--- start of Text to read ---

To use this, we need an inverter though, as something has to convert the DC power into AC.
In my house, I have 3 phase power, and an antique metering system.
3 Phase is good, as i have sufficient power for my needs, but its bad as I need a more advanced inverter to give me 3 phase.
I could use 3 x single phase inverters, but for simplicity, I’ll be going with a single 3 phase inverter.
If you see the cabling here – you’ll see we have 3 phases + 1 neutral = 4 cables.
To work out what sort of inverter I can use, I need to do some basic math.
I’ll have 30 Panels total.
Each panel gives out 36V @ 8A., and that will give me approximately 9KW output. As the smallest *decent* 3 phase inverters I could find are 10KW ones, thats a good size.
I have a choice of running the panels in series or in parallel.
If I run them in series, then the Voltage increases.
Eg 1 panel = 37v, 2 panels = 74v @ 8A…
If I run them in parallel, then the Ampage increases.
Eg 1 panel = 8A, 2 panels = 16A @ 37v
If you’ve ever seen welding cables or car battery cables, you’ll see what sort of cabling is required for high Amps. So, everyone wires using DC voltage.

--- end of Text to read ---
--- start of Given entries ---

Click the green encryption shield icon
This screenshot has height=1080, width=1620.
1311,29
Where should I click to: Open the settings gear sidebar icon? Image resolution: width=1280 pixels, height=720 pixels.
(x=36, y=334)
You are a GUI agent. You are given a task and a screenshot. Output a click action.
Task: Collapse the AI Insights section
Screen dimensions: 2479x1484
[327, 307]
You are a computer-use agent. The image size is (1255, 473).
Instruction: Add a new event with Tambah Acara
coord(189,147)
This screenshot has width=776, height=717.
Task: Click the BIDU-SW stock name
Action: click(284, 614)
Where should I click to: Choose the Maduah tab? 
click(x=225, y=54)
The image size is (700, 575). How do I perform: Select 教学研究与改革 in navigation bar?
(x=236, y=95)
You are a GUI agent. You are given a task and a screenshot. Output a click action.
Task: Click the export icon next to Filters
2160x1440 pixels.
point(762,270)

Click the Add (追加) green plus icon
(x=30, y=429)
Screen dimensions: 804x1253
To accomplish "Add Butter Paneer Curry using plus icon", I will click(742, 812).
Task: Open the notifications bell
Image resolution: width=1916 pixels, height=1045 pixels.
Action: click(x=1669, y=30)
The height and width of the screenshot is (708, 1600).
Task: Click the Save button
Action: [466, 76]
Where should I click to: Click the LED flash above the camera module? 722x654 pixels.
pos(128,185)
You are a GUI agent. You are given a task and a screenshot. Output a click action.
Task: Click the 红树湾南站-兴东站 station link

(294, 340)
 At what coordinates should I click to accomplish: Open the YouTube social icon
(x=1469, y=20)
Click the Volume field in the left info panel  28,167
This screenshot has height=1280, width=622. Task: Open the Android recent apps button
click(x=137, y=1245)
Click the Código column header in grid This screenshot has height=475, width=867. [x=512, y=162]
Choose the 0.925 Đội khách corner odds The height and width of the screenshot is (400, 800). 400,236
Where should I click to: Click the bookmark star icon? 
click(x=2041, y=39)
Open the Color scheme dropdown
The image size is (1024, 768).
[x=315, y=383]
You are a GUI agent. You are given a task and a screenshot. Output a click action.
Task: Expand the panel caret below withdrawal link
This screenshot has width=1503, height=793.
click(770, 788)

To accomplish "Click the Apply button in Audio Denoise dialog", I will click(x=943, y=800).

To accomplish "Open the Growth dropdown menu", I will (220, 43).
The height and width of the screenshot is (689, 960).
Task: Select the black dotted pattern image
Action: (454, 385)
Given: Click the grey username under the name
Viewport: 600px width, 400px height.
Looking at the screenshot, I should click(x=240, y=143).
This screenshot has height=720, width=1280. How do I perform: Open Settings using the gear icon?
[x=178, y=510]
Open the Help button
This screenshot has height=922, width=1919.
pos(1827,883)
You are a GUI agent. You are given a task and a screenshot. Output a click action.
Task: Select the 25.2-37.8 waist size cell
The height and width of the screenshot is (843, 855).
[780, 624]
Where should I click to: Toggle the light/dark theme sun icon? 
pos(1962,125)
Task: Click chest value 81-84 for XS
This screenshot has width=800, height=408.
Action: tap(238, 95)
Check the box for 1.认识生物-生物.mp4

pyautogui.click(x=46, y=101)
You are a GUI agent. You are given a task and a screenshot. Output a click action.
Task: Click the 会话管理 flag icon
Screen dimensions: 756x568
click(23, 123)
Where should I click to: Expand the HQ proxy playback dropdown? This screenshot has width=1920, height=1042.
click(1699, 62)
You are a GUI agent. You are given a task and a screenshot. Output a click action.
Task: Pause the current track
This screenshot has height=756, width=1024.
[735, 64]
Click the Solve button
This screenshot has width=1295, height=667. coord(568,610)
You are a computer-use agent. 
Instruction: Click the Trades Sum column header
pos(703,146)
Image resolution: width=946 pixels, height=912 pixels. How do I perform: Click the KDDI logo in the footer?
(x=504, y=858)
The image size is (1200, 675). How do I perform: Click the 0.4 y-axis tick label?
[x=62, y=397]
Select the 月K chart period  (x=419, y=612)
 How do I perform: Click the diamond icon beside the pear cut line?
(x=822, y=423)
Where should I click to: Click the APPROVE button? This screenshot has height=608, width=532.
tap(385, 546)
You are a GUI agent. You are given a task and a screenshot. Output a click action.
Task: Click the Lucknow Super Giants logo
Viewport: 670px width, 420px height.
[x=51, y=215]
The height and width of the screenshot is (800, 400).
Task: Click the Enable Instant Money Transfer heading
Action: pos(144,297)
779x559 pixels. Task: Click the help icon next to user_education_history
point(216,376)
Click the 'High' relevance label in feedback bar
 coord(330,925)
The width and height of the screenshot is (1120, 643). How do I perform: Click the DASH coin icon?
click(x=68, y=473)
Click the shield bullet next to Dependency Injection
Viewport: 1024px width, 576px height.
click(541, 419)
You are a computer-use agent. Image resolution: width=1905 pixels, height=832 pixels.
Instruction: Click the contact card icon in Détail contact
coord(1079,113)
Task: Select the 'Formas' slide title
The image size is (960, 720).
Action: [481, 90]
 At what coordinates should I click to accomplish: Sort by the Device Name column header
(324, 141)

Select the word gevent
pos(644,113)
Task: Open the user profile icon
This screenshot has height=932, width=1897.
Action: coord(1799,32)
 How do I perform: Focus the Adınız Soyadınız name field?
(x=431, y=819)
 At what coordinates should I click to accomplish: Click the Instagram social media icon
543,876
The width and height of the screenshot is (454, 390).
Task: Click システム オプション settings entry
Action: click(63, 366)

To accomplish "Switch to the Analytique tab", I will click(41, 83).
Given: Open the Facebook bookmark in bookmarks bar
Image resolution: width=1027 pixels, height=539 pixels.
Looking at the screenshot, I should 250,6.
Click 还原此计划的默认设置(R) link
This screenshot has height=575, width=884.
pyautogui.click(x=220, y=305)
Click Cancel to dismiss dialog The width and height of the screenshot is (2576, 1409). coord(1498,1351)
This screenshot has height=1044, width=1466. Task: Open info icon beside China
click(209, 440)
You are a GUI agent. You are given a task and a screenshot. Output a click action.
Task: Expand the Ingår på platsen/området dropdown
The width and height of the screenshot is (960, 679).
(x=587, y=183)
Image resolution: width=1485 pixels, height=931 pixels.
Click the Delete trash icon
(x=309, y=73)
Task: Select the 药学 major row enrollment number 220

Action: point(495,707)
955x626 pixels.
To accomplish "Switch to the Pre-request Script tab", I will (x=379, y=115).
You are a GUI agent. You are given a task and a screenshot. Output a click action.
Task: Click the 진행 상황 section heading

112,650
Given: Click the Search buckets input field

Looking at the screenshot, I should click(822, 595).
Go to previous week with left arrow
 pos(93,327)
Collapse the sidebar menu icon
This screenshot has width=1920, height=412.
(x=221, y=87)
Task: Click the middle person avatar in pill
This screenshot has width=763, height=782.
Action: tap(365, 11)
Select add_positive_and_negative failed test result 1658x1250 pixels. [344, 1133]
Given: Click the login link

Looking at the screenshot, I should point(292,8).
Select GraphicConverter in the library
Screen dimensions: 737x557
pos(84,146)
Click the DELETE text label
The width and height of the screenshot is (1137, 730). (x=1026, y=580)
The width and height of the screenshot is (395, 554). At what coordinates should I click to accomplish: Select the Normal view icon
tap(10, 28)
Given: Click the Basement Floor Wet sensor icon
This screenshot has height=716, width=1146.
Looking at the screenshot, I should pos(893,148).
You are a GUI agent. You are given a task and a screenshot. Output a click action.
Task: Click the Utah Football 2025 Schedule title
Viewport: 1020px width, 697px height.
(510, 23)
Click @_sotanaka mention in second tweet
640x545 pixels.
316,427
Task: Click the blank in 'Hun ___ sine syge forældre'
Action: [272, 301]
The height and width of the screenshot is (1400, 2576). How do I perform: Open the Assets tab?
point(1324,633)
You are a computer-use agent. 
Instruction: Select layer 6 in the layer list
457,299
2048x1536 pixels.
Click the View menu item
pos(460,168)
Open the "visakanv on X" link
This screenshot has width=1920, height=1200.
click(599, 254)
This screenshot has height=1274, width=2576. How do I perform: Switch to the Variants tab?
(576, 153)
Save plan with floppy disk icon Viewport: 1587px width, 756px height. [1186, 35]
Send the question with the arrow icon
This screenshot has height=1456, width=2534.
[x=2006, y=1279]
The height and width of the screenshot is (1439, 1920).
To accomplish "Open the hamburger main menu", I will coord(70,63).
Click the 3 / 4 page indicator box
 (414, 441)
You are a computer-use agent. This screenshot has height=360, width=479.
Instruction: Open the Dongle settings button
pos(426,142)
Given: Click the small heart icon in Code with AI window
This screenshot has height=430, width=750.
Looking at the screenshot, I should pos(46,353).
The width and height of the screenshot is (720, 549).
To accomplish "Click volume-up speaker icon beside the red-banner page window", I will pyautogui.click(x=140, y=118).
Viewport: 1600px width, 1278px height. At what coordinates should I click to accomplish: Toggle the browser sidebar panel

--- end of Given entries ---

### Task requirements
• A. In the solar inverter passage, what capacity do the smallest decent three-phase inverters found have?
• B. Continue the passage on solar panels and inverters from its final sentence.

### Set of answers
• A. 10KW.

• B.
My inverter of choice is probably going to be this: Growatt10000UE
That 3 phase inverter has the following characteristics.
It will power up from 300V (min voltage to run), and accepts voltage up to 1000V.
It also has 4 inputs for panels.
Generally each input is called a “string”.
As I’ll have 30 panels, I’ll probably be balancing them out in 2 x 15 piece strings -> the inverter.
Each string will work like this
37V * 15 = 564V DC * 8A (4.54KW of power)
37V * 15 = 564V DC * 8A (4.54KW of power)
This will give me a rough total of 9W peak power.
As conversions are never perfect, and panels can output more during peak than they are rated for, I’m getting a 10KW inverter. This will allow for some small headroom in future if I need to expand slightly.
It also is fine for something I haven’t talked about yet – open circuit. The panels I’m looking at run at 36v open circuit (i.e. before they kick in), the inverter also needs to be able to work without issue at open circuit voltages. As the inverter supports 1000v, open circuit of 564v isn’t an issue.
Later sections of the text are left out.